Im Vergleich zum Vorjahr kann die Rallye Spanien mit weiteren Highlights aufwarten. Hierzu zählt zum einen die feierliche Startzeremonie in der Innenstadt von Barcelona, zum anderen aber auch ebenso feine wie wirkungsvolle Streckenmodifikationen. So dürfen sich die Fans am Freitag auf zwei Durchgänge über die mit 44,02 Kilometern besonders lange Wertungsprüfung (WP) "Terra Alta" freuen, die immer wieder auch kurze Asphalt-Passagen beinhaltet - auf denen die WM-Cracks mit ihren Schotterpneus in der Regel besonders quer fahren. Ein gemischter Streckenbelag zeichnet auch die neue WP "Salou" entlang der Küstenseite des Rallye-Zentrums aus, welche die erste Etappe ab 17.00 Uhr beschließt.

Auch am Samstag stehen insgesamt sechs Prüfungen auf dem Programm, darunter zwei Passagen über die berüchtigte "El Priorat". Sie ist mit 45,97 Kilometern die längste des Saisonfinales. Reich an Höhepunkten präsentiert sich zudem die abschließende Sonntags-Etappe. Die WP "Riudecanyes" beinhaltet zum Beispiel nach 4,21 Kilometern einen Kreisverkehr, auf dem die Teilnehmer eine volle Runde im Hochgeschwindigkeits-Dauer-Drift zurücklegen.

Als sogenannte "Power Stage", auf der die schnellsten Drei mit zusätzlichen WM-Punkten belohnt werden, dient nicht die letzte Prüfung, sondern die 26,51-Kilometer-WP "Santa Marina 2". Die Organisatoren versprechen sich hiervon einen nochmals dramatischeren Zeitenkampf am äußersten Limit der Fahrphysik.

Abschiedsvorstellung des Ford-Werksteams

Das diesjährige Saisonfinale, das erstmals in Spanien ausgetragen wird, stellt für viele Fahrer und Teams so etwas wie eine einmalige Chance dar. Ford zum Beispiel bestreitet in Katalonien die letzte WM-Rallye vor dem Rückzug der Marke als Werksteam - entsprechend hoch ist der Ehrgeiz der Mannschaft rund um Malcolm Wilson, den Abschied mit einem weiteren Sieg für den Michelin bereiften Fiesta RS WRC zu krönen.

Auch die Fahrer Jari-Matti Latvala und Petter Solberg sind besonders motiviert: Da Rekord-Weltmeister Loeb nach seinem neunten Titelgewinn in Folge in den Rallye-Vorruhestand tritt und im kommenden Jahr nur noch sporadisch am Start sein will, bietet sich ihnen eine der letzten Chancen, den dominierenden Mann der vergangenen zehn Jahre doch noch einmal auf Asphalt zu schlagen.
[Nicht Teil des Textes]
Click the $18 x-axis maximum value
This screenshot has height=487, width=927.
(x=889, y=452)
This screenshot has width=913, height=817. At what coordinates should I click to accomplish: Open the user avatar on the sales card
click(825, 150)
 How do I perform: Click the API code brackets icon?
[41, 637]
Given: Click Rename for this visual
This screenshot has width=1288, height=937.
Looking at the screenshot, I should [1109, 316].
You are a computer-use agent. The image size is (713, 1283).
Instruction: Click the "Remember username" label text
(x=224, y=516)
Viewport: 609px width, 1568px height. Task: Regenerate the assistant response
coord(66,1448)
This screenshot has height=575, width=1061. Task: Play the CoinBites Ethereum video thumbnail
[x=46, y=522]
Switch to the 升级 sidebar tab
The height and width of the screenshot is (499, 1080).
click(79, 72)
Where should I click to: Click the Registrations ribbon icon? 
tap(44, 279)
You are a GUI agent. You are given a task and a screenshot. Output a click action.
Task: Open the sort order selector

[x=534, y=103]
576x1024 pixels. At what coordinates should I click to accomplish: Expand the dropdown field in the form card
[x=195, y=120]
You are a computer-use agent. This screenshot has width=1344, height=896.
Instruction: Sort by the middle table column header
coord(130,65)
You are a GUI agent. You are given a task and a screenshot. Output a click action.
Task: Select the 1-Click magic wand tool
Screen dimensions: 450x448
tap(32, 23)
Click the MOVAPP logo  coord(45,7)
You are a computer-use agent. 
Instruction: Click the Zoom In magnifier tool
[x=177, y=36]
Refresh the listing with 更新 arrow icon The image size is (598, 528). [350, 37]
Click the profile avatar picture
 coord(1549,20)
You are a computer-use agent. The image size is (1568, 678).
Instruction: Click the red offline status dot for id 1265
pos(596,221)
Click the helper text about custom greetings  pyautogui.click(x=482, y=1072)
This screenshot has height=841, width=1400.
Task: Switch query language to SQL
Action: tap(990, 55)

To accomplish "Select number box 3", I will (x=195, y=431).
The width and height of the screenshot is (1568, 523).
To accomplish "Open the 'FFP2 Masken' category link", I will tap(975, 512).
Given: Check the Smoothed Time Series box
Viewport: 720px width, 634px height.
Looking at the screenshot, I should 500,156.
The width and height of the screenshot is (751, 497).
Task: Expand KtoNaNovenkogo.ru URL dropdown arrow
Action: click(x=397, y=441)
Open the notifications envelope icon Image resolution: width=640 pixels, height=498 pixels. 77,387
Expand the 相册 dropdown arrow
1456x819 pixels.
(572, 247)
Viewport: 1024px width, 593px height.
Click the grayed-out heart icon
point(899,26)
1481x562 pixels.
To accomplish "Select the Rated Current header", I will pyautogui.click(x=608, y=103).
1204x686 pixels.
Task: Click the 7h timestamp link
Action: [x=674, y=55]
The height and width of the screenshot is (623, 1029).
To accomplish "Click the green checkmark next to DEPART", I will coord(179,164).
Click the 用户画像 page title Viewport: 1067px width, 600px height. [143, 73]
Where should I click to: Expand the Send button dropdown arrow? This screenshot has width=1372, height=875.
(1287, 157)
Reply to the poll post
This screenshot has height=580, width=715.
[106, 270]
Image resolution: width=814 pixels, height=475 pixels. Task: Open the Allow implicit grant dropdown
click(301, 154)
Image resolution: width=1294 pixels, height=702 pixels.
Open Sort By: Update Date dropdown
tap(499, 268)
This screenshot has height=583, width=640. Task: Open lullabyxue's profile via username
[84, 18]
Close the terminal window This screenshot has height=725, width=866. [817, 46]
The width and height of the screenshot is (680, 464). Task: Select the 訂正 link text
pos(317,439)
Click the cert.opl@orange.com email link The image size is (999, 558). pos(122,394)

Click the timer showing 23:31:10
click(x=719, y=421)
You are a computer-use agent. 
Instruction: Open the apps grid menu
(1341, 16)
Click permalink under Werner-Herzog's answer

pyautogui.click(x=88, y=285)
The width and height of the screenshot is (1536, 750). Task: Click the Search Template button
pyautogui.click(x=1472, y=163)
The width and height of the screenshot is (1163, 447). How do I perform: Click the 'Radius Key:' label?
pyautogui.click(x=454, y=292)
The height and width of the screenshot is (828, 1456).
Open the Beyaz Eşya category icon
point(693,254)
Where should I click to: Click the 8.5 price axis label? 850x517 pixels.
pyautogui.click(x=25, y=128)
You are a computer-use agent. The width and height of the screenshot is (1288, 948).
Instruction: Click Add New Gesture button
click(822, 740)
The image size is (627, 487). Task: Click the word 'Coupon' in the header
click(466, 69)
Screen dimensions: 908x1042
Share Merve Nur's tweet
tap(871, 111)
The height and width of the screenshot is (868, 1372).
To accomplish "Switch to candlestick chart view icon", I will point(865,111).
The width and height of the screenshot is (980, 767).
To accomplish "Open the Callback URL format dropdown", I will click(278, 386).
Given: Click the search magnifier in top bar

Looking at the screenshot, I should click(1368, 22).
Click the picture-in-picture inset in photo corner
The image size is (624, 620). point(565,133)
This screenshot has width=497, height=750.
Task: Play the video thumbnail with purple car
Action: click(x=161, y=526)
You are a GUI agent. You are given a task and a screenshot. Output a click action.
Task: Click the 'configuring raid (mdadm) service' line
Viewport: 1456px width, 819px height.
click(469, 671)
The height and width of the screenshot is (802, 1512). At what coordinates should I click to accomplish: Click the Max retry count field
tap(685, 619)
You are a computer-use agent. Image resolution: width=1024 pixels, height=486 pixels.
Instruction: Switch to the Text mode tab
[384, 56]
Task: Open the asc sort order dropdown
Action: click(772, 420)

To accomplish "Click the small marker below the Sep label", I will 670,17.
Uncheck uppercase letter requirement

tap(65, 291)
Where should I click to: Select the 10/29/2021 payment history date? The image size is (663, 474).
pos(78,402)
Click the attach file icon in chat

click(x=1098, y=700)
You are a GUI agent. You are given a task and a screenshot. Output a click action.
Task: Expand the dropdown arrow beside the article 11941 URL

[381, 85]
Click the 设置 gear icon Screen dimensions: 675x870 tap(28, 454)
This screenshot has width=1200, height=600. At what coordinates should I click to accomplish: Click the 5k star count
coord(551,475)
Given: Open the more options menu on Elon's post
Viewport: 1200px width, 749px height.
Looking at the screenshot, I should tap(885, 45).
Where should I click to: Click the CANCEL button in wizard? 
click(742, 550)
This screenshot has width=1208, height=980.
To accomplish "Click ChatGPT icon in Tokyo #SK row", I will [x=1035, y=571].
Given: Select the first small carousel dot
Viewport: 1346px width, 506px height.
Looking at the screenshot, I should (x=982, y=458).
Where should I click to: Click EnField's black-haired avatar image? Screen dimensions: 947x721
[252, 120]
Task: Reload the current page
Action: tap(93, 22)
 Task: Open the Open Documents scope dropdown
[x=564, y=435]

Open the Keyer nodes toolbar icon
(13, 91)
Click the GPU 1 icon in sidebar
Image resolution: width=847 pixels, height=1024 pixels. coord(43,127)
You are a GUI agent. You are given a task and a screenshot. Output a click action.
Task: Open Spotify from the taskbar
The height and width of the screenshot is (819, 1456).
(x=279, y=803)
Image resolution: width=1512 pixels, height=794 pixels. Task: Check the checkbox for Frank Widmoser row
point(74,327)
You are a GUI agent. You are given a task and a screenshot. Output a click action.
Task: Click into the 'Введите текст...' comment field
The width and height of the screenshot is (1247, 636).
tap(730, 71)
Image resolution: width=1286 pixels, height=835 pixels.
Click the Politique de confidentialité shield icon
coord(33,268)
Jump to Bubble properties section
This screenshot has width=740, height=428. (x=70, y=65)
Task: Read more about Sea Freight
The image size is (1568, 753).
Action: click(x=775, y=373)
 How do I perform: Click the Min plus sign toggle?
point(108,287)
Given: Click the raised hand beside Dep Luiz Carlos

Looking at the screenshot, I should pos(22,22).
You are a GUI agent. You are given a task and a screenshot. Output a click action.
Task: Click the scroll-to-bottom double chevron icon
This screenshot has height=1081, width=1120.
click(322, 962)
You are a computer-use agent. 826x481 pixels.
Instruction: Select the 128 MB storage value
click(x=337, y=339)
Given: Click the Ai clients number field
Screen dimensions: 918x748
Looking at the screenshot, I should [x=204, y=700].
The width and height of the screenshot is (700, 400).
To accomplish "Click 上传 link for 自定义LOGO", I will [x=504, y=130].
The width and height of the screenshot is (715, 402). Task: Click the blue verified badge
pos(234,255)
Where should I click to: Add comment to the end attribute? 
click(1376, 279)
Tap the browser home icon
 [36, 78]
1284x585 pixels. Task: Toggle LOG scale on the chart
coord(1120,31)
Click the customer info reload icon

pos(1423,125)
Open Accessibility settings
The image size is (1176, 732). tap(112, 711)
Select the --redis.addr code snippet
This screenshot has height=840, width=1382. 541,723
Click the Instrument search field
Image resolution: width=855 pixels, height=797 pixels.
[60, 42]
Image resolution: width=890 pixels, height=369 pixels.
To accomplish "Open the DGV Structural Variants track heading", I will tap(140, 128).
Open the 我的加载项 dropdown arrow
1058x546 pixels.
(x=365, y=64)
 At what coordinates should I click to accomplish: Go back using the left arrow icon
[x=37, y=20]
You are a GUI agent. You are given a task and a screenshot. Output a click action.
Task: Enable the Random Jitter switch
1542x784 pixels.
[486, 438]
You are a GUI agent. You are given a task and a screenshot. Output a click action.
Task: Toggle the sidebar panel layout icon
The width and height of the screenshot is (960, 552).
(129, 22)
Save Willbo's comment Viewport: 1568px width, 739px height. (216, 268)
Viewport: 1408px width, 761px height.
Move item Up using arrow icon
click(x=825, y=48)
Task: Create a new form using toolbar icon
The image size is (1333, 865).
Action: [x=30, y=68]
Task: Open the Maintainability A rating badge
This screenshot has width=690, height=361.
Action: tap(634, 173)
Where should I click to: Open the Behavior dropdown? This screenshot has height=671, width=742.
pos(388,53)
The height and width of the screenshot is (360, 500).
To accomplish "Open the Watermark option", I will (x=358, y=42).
Gleiches hat auch Mikko Hirvonen im zweiten Citroën DS3 WRC vor, der seinen Erfolg bei der zurückliegenden Sardinien-Rallye Italien gerne rund um Salou wiederholen möchte. Doch Loeb hat gar nicht vor, Geschenke zu verteilen. Der 38-Jährige ist seit 2005 auf spanischem Boden ungeschlagen und peilt auch bei seiner 164. WM-Rallye am Steuer eines World Rally Cars den Sieg an. Es wäre sein neunter dieser Saison, der 76. seiner Karriere und der insgesamt 250. WM-Erfolg für seinen Reifenpartner Michelin.